- INSTRUCTIONS TO FOLLOW
What do the lines say from the start of the entries through the one containing "Task: Switch to Spanish flag language"? Repeat them exactly.

---- EXERCISE INPUTS

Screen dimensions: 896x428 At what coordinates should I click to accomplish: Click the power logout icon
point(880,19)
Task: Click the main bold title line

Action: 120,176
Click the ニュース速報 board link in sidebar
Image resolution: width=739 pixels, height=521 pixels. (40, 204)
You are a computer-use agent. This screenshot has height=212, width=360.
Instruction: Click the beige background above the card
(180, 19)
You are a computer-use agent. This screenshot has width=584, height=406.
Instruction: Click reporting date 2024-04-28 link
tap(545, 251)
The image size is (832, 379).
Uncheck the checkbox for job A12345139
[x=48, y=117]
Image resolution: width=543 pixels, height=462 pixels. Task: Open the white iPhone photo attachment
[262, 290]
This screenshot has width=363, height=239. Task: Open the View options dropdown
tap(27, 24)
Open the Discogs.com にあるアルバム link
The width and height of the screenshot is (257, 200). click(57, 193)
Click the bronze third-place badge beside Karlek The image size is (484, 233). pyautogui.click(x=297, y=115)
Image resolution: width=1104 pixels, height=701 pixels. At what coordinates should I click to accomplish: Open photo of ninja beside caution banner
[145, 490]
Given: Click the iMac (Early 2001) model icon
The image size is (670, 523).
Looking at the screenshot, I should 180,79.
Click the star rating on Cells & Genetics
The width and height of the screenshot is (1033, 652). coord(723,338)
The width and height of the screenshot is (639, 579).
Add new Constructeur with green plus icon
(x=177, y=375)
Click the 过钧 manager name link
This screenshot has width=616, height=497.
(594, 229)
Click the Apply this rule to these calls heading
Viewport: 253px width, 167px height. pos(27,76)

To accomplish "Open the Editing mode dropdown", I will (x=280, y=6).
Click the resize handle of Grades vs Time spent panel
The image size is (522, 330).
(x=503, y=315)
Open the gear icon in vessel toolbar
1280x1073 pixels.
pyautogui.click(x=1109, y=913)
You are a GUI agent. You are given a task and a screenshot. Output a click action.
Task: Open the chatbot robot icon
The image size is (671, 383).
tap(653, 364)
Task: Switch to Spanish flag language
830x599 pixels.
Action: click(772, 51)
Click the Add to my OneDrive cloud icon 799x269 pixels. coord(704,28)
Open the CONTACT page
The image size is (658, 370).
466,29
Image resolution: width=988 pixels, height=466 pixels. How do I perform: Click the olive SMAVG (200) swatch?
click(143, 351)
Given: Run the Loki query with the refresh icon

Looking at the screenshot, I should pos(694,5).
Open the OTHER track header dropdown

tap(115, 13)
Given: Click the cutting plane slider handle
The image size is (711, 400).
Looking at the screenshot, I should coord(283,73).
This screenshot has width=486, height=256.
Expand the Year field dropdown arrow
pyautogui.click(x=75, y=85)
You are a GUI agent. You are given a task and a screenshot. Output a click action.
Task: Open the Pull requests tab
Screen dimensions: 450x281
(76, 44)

--------

- RESPONSE
Screen dimensions: 896x428 At what coordinates should I click to accomplish: Click the power logout icon
point(880,19)
Task: Click the main bold title line

Action: 120,176
Click the ニュース速報 board link in sidebar
Image resolution: width=739 pixels, height=521 pixels. (40, 204)
You are a computer-use agent. This screenshot has height=212, width=360.
Instruction: Click the beige background above the card
(180, 19)
You are a computer-use agent. This screenshot has width=584, height=406.
Instruction: Click reporting date 2024-04-28 link
tap(545, 251)
The image size is (832, 379).
Uncheck the checkbox for job A12345139
[x=48, y=117]
Image resolution: width=543 pixels, height=462 pixels. Task: Open the white iPhone photo attachment
[262, 290]
This screenshot has width=363, height=239. Task: Open the View options dropdown
tap(27, 24)
Open the Discogs.com にあるアルバム link
The width and height of the screenshot is (257, 200). click(57, 193)
Click the bronze third-place badge beside Karlek The image size is (484, 233). pyautogui.click(x=297, y=115)
Image resolution: width=1104 pixels, height=701 pixels. At what coordinates should I click to accomplish: Open photo of ninja beside caution banner
[145, 490]
Given: Click the iMac (Early 2001) model icon
The image size is (670, 523).
Looking at the screenshot, I should 180,79.
Click the star rating on Cells & Genetics
The width and height of the screenshot is (1033, 652). coord(723,338)
The width and height of the screenshot is (639, 579).
Add new Constructeur with green plus icon
(x=177, y=375)
Click the 过钧 manager name link
This screenshot has width=616, height=497.
(594, 229)
Click the Apply this rule to these calls heading
Viewport: 253px width, 167px height. pos(27,76)

To accomplish "Open the Editing mode dropdown", I will (x=280, y=6).
Click the resize handle of Grades vs Time spent panel
The image size is (522, 330).
(x=503, y=315)
Open the gear icon in vessel toolbar
1280x1073 pixels.
pyautogui.click(x=1109, y=913)
You are a GUI agent. You are given a task and a screenshot. Output a click action.
Task: Open the chatbot robot icon
The image size is (671, 383).
tap(653, 364)
Task: Switch to Spanish flag language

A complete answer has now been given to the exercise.